What you should not rehearse
You will be tempted to rehearse the Now Assist regeneration of search indexes, the rebuild of the analytics caches, and the dozen other “soft” operations that happen post-upgrade. Do not. They are time-dependent and will behave differently on the production data volume than on a clone, no matter how faithful. Verify in production with a tight watchlist instead.
UI on cutover night
Pin a one-page dashboard for the cutover lead: ATF pass rate, integration green/red, top 5 platform errors per minute, instance node health, current logged-in users. Anything that requires more than one click to find is not on the dashboard. The cutover lead’s attention is the scarcest resource of the night; design for it.
Plugin and store app considerations
Plugins and Now Store apps follow their own upgrade cadence and rarely sync perfectly with the platform release. The rehearsal must cover the version combinations actually deployed in production. The frequent surprise: a store app worked on the previous platform release but throws a parser warning on the new one because a deprecated API path is finally enforced.

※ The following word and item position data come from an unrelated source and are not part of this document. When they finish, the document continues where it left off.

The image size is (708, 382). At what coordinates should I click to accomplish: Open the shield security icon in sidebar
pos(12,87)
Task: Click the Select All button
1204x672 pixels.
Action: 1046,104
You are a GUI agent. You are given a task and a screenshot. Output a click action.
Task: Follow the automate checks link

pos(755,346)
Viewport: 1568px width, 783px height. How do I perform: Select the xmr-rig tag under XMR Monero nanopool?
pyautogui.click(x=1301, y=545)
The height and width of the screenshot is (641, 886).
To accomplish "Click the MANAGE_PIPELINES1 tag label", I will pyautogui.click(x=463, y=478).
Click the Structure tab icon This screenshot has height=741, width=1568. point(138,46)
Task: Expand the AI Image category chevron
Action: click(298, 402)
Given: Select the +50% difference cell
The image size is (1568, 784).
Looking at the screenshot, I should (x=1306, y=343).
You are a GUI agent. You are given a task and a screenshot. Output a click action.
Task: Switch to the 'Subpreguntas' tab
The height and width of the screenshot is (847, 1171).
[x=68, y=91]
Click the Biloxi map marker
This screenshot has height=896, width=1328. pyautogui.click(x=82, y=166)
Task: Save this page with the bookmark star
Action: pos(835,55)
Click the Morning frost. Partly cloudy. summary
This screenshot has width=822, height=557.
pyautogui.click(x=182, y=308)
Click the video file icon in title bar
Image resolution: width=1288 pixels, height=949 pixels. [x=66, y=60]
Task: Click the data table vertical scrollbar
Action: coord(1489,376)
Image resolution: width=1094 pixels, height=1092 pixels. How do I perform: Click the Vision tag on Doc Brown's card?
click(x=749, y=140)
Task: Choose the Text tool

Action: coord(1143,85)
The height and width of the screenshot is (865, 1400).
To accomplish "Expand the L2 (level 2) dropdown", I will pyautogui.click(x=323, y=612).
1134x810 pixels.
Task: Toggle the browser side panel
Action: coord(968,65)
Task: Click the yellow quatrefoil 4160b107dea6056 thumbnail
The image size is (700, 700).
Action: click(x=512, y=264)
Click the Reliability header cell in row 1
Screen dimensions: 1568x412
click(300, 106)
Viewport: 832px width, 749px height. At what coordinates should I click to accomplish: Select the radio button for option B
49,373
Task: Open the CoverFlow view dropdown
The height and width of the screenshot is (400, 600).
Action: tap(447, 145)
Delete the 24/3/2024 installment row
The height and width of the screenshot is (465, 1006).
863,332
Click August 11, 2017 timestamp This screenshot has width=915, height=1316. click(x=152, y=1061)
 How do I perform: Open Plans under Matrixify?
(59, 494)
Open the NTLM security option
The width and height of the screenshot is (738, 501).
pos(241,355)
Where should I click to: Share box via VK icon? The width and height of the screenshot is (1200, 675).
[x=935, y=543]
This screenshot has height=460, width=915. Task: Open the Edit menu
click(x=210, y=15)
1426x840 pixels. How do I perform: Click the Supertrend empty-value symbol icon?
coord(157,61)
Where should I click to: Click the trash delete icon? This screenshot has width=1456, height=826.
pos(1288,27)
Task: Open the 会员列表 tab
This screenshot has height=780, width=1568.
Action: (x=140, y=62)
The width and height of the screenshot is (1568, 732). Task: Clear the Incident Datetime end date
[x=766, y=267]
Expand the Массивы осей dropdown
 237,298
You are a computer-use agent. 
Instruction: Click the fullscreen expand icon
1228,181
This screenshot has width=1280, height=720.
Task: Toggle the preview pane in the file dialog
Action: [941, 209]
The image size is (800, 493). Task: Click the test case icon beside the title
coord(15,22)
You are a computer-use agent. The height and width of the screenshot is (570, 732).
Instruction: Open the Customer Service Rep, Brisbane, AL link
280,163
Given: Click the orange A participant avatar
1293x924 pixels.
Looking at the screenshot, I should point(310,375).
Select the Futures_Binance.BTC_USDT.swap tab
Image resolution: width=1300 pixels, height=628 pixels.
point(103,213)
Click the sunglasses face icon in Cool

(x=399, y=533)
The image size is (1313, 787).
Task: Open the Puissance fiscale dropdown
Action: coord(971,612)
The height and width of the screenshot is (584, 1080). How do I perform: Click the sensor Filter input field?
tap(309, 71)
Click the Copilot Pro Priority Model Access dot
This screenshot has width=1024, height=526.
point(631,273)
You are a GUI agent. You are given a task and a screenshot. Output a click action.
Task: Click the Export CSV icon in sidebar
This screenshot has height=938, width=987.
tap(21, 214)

For each plugin or store app:
- Confirm the version is supported on the target platform release.
- Test the plugin’s flows and UI in the Functional stage.
- Check the plugin’s change log for any “breaking changes” notes.
- If the plugin owner has not certified the new platform release, raise a flag and consider deferring the upgrade.
Plugin compatibility is the single most common reason upgrades get delayed. Get the inventory right before you commit to a date.
The skip-level question
Some teams consider skipping a release to save effort — going from N to N+2 instead of stopping at N+1. The platform supports it within limits, but the rehearsal cost grows non-linearly. Each skipped release adds skip-record volume, plugin compatibility checks, and deprecation flags to chase.
For most tenants, the right answer is to stay current with one release per cycle. Skip-level upgrades are appropriate only when the intermediate release contained no features you wanted, the upgrade window has slipped, and you can absorb the higher rehearsal cost in a single push.
Tradeoffs to be honest about
A four-stage rehearsal is expensive. It costs sub-prod instance time, engineering attention, and weeks of calendar. The alternative is faster, cheaper, and routinely produces a Monday-after-cutover crisis that costs more than the rehearsal would have. The math is in favor of the rehearsal for any tenant beyond toy size.
Do not over-rehearse. Two full dress rehearsals is enough; the third rarely finds anything the second did not, and the calendar cost grows fast.
Key takeaways
- Four stages — Smoke, Functional, Integration, Performance — with distinct purposes. Do not collapse Integration and Performance.
- Baseline capture before the upgrade is what makes “regression” a measurable claim instead of a feeling.
- The skipped-record review is the upgrade. Plan 2 to 4 engineer-weeks for mid-sized tenants.
- ATF coverage on top workflows pays back its authoring cost the first time it catches a regression.
- The T+7 post-upgrade review is the meeting that prevents the next upgrade from being worse than this one.